Sebelius: O-Care enrollment ‘quite low’
Health and Human Services Secretary Kathleen Sebelius acknowledged on Wednesday that the initial enrollment numbers through the new healthcare exchanges will be “quite low.” [WATCH VIDEO]
In testimony to the Senate Finance Committee, Sebelius said “the struggles people have had getting access to the site” will contribute to a disappointing first month and a half.
{mosads}“I’m hoping that with the site improvement we’ll see more robust numbers, but until the site is really improved … we’re going to have a struggle getting significant numbers to sign up,” she said.
The administration has faced growing calls to provide enrollment figures, which it has so far refused to disclose, saying the early stages of enrollment make it impossible to provide reliable or accurate data.
On Tuesday, Centers for Medicaid and Medicare Services administrator Marilyn Tavenner said the agency will publish Affordable Care Act enrollment data next week.
In her testimony, Tavenner said she hoped to have 800,000 enrollees by the end of November, but didn’t say whether that number includes new Medicaid and state exchange enrollees, or rather was the amount she hoped to get through the federal exchanges.
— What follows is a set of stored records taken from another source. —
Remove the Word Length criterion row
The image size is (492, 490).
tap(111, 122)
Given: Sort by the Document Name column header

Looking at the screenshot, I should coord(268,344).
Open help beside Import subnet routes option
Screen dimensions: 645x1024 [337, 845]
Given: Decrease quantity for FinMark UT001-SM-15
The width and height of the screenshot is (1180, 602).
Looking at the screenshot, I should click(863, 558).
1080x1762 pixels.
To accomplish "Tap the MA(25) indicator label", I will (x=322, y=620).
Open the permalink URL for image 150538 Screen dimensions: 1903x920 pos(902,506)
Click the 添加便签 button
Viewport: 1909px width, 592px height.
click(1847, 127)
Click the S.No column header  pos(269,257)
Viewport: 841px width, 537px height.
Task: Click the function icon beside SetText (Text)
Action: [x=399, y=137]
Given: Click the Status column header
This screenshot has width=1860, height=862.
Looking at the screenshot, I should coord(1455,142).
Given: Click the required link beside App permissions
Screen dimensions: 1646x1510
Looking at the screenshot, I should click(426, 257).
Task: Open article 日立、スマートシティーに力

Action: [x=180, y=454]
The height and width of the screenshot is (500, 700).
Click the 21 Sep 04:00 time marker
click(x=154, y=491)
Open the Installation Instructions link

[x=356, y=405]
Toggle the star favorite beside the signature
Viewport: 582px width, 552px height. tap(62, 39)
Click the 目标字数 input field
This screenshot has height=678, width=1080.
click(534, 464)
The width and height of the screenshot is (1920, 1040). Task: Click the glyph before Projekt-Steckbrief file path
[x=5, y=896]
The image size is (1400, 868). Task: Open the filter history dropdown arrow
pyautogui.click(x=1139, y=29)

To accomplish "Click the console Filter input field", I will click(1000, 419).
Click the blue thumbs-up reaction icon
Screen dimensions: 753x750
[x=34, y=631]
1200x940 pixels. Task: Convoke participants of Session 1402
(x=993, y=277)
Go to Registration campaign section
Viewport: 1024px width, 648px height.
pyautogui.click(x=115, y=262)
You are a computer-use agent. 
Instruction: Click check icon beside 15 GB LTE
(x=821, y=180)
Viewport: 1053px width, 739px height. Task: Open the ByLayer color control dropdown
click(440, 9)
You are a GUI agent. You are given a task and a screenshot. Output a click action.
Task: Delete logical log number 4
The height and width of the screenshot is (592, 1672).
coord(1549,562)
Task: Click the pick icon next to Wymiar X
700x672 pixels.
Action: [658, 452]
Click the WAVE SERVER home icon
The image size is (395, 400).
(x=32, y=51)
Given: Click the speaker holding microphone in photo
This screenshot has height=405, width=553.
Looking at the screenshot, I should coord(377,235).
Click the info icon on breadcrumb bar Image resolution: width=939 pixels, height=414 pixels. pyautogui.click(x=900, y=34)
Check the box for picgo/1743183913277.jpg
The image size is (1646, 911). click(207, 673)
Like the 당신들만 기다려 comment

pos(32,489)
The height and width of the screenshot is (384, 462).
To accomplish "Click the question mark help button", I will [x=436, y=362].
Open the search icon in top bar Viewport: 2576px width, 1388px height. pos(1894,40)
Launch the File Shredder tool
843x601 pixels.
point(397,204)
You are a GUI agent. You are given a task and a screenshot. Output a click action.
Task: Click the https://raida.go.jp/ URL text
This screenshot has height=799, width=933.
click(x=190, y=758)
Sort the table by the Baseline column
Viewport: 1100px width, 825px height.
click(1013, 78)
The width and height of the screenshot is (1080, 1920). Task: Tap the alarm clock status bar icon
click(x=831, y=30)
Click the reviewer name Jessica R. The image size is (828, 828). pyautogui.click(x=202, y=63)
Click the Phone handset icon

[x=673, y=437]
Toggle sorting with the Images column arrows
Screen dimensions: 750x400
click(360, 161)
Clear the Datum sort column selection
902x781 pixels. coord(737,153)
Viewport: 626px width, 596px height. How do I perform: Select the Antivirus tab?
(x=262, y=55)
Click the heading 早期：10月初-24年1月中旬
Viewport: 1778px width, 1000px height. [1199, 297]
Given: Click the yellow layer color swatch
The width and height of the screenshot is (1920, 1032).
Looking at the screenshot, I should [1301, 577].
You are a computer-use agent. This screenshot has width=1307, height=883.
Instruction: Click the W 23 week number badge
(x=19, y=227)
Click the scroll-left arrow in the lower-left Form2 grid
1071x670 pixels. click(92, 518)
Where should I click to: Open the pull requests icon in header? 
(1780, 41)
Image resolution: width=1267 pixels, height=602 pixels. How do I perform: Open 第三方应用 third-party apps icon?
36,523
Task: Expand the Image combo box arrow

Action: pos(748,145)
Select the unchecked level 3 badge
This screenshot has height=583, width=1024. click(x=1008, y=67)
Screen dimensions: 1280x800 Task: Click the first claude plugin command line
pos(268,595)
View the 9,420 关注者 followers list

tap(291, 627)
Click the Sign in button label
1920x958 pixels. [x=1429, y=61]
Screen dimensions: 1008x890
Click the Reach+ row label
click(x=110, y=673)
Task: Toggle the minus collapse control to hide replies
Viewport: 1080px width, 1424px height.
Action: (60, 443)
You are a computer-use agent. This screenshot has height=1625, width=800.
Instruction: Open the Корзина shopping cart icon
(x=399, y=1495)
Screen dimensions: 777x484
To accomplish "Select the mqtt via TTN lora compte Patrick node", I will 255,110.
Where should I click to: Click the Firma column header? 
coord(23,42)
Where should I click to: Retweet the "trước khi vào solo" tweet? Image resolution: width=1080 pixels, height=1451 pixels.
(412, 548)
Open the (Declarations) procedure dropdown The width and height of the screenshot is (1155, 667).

Sebelius on Wednesday said next week’s data would break down the numbers by how many have enrolled in the state and federal exchanges, and how many have gone into Medicaid or private plans.
The HHS had previously refused to say how the numbers would be presented. A single sign-up number would have provided little insight into how the enrollment effort is proceeding because it would also include Medicaid enrollments that aren’t moving through the federal ObamaCare portal.
House Oversight Committee Chairman Darrell Issa (R-Calif.) released documents last week showing there was only a trickle of successful enrollments in the federal healthcare exchanges in the days after the ObamaCare website went live on Oct. 1.
The documents show six enrollments on the morning of Oct. 2; 100 by that afternoon; and 248 on the morning of Oct. 3.
The administration has noted that the Massachusetts healthcare exchange, implemented by then-Gov. Mitt Romney (R) in 2006, had only 123 enrollees in the first month. Tavenner said she expects slow early enrollment for those seeking insurance by Jan. 1, followed by an influx of young and healthy consumers who will bombard the exchanges before the March 31 enrollment deadline.